Closed koppor closed 1 month ago

koppor commented 1 month ago

(Refs https://github.com/JabRef/jabref-issue-melting-pot/issues/462)

JabRef doubles distributions size if the AI feature is included. Do we really need 200 MB more of dependencies? Can we analyze the dependencies if really all are needed?

koppor commented 1 month ago

If we cannot shrink, we need to find ways to provide two editions of JabRef. Multi-project build with an optional sub project seems to be the most doable option.

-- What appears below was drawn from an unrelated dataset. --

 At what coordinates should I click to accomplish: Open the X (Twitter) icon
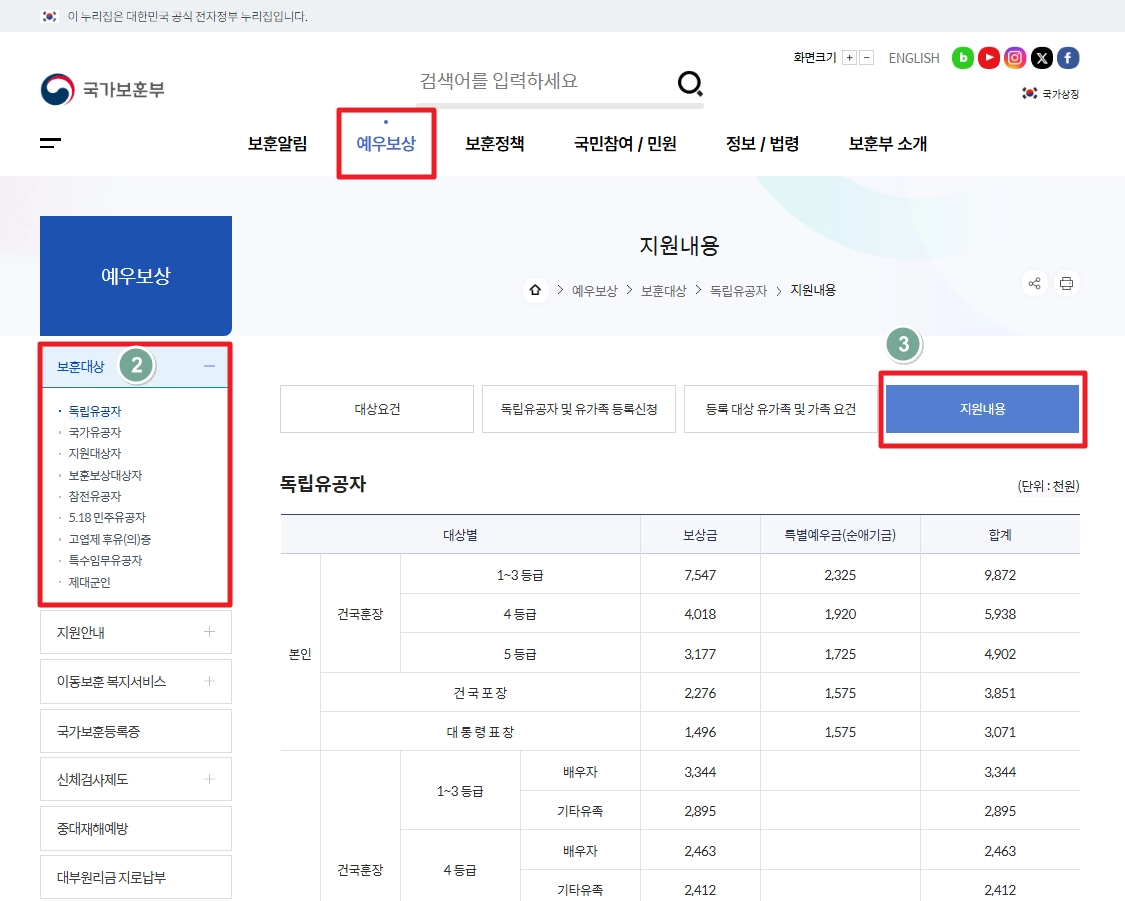(1042, 58)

koppor commented 1 month ago

DevCall decision: We aim for 200 MB size, no increase. 50 MB increase is OK, 100 MB not, 200 MB increase: no way

InAnYan commented 1 month ago

Here is some investigation of modules file. It contains mostly new modules and also notes about size:

overall (708M -> 1.4G [d~692M])

com.fasterxml.jackson.datatype.jdk8

flexmark?

jakarta.validation

jpro.webapi

jvm.openai

kotlin.stdlib (3.9M)

one.jpro.platform.mdfx

org.controlsfx.controls

org.jabref (9.2M -> 9.5M)

org.jabref.merged.module (148M -> 696M [d548M])
  - ai (378M)
    - onnxruntime (376M)
    - all-mini... (87M)
    - all-mini...-q (22M)
    - knuddels (3.3M)

  - dev.ai4j.openai4j

  - native.lib (49M) // and many OS-arch, contains some kind of tokenizers

// Why there are openai4j and jvm-openai
InAnYan commented 1 month ago

Related issue: https://github.com/langchain4j/langchain4j/issues/1492

InAnYan commented 1 month ago

Time for ADR, what do you think:

Problem: we need to generate embeddings out of text chunks (Carl, you may be don't know, but for this DR it's enough for you to know, that in order to Q&A with papers every paper is split into chunks (300 words, for example), and all of these chunks must be "embedded"

1) Using local embedding model: Pros:

2) Using OpenAI API for embeddings generation: Pros:

InAnYan commented 1 month ago

For embedding generation (that runs locally), langchain4j uses ONNX framework.

The problem is not even with embedding models.

We could leave only a quantized one (uncompressed it's 20M, not-quantized is ~85M), but the problem is with the onnxruntime library itself. It's packaged a little bit strange. Or maybe it uses FFI, and supplies for every OS-arch also some kind of a DLL.

We could download models at runtime, no problem. But we cannot change ONNX framework.

InAnYan commented 1 month ago

There is also a 3 way for ADR:

3) Use the second way, but also add ability to use local server

Description: many programs for running LLM models locally (Thi Lo is expert here) support running a REST server with API that is compatible to OpenAI. That means we can run everything locally, while JabRef will think that it talks to OpenAI.

So we need to do this: 1) JabRef would use OpenAI API for embeddings generation 2) We need to start a local server externally

In order to implement the 2nd point we to write comprehensible tutorials in order how to setup things like LM studio, or LocalAI, or Ollama, or other program

InAnYan commented 1 month ago

I think the easiest way to do all of this is:

  1. Implement 2nd option (but I'm afraid of token usage, what if someone has a library consisting of books >1000 pages)
  2. Implement 3rd option later, when we add support for local models
InAnYan commented 1 month ago

image

InAnYan commented 1 month ago

Model rankings (https://huggingface.co/spaces/mteb/leaderboard):

OpenAI embedding model: image

Our current local embedding model: image

InAnYan commented 1 month ago

It seems that with Deep Java Library (djl) the distribution size meets all the requirements!

Hope it really works (I just a bit suspicious, what if there is no strange issues with that library)!